__Document text__.
Tisch Asia, August 29, 2012 (source)

Ken Kwek, writer and director of Sex. Violence. Family Values

A new movie written and directed by Ken Kwek ’10 (MFA, Kanbar, Dramatic Writing), Sex.Violence.FamilyValues offers a fresh take on Singapore, telling ‘three dirrrty stories from the world’s cleanest city’. The film will open exclusively at Cathay Orchard Cineleisure on October 11, 2012.
Ken Kwek graduated from New York University Tisch School of the Arts Asia with an MFA in Dramatic Writing. His other writing credits include screenplays for The Blue Mansion,It’s A Great, Great World and Kidnapper.
Sex.Violence.FamilyValues features three stories looking at an alternative side of Singapore.  Story one in Sex.Violence.FamilyValues is about a kindergarten principal who is disturbed to find a series of morbid cartoons drawn by a docile pupil. The second story is about a porn actor struggling with his role in a Singapore’s first ‘romantic cumedy,’ and the last story is about a nightclub bouncer who faces off with the toughest troublemaker he has ever encountered: a teenage stripper.

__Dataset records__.
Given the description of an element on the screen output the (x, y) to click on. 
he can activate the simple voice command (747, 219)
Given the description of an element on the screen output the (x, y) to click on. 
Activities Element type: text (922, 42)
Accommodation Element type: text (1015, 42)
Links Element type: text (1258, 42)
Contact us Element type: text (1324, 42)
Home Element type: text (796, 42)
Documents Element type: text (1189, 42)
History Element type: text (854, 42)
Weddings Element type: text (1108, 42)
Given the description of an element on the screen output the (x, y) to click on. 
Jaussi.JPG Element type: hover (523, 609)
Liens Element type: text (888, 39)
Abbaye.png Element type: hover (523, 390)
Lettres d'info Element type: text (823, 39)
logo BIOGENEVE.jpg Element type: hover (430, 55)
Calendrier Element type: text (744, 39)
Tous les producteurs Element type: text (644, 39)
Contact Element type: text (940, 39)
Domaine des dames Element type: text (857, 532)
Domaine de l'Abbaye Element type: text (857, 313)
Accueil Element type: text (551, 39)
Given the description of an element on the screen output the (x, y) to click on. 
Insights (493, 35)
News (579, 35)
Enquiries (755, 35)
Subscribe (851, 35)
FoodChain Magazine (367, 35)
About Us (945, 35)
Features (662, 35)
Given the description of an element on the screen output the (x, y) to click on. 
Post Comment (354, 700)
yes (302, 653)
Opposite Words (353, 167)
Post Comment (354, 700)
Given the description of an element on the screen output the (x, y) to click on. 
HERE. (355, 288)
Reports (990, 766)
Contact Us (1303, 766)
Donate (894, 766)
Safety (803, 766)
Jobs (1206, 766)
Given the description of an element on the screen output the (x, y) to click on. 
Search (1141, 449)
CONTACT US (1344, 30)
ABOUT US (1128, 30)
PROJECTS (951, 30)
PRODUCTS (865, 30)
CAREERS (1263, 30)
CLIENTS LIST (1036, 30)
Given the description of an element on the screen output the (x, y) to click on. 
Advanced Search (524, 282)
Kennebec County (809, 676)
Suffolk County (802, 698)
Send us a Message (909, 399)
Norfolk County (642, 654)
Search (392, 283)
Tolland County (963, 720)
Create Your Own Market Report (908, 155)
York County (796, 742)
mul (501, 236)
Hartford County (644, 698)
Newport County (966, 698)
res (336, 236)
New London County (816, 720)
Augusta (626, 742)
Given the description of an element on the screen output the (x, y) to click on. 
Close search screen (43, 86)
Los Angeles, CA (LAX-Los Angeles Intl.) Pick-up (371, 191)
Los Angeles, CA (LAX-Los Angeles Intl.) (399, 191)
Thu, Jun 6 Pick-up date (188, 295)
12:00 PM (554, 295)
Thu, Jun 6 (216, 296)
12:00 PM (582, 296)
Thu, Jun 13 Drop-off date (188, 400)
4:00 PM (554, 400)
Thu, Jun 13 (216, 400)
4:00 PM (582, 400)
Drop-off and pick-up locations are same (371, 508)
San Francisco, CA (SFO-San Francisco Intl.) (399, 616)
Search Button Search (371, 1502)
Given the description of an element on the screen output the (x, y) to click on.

__Exercise 1__.
Answer these about the Ken Kwek film announcement, one line each:
(a) At which cinema will the film open exclusively?
(b) What degree did Ken Kwek earn, and from which school?
(c) What does the kindergarten principal find in the first story?
__Exercise 2__. Continue the Ken Kwek film announcement after its last sentence.
Please leave the data aside; it has no role in what is asked here.

__Response box 1__.
(a) Cathay Orchard Cineleisure.
(b) An MFA in Dramatic Writing from New York University Tisch School of the Arts Asia.
(c) A series of morbid cartoons drawn by a docile pupil.

__Response box 2__.
Sex.Violence.FamilyValues has screened in film festivals around the world, and received the Audience Award at the Gotham Screen International Film Festival in New York.
The film stars Adrian Pang, Pam Oei, Sylvia Ratonel, Tan Kheng Hua, Benjamin Heng, Osman Sulaiman and Vadi PVSS. Sex. Violence. FamilyValues is produced by The Butter Factory and Ken Kwek.

 
 
(source)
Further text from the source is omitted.